- [Stored records]:
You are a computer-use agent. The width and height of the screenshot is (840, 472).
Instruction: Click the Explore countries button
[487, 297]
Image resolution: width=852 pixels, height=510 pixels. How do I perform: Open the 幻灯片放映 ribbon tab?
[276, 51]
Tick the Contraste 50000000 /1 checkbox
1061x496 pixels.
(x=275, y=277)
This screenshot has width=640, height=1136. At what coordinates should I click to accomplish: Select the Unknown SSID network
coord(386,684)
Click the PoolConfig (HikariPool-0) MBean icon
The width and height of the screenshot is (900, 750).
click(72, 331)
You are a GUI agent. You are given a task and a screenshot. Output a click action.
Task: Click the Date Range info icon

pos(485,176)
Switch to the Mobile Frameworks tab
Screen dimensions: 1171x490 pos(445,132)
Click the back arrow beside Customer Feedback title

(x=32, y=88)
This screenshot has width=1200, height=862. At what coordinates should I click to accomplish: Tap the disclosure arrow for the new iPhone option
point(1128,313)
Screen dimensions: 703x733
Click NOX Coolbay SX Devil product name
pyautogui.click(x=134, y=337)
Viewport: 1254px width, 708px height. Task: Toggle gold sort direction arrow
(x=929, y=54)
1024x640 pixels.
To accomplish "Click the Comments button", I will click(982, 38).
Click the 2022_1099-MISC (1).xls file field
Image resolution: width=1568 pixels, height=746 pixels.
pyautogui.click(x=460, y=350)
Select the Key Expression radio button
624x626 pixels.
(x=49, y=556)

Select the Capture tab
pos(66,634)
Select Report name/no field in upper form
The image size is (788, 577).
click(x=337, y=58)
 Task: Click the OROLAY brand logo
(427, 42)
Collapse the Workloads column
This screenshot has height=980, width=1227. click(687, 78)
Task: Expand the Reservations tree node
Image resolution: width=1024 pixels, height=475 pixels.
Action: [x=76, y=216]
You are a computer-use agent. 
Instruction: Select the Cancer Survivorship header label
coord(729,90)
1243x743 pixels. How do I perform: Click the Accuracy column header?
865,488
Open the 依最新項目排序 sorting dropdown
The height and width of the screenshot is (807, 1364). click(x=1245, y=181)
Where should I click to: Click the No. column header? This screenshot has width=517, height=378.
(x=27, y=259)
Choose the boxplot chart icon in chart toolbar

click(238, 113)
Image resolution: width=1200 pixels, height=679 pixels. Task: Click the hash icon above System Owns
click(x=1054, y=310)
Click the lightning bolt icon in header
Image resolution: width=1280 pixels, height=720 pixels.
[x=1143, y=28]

- [WHAT YOU NEED TO DO]: Give only the number of lines in the preceding data that include the word "agent".

- [ANSWER SECTION]: 3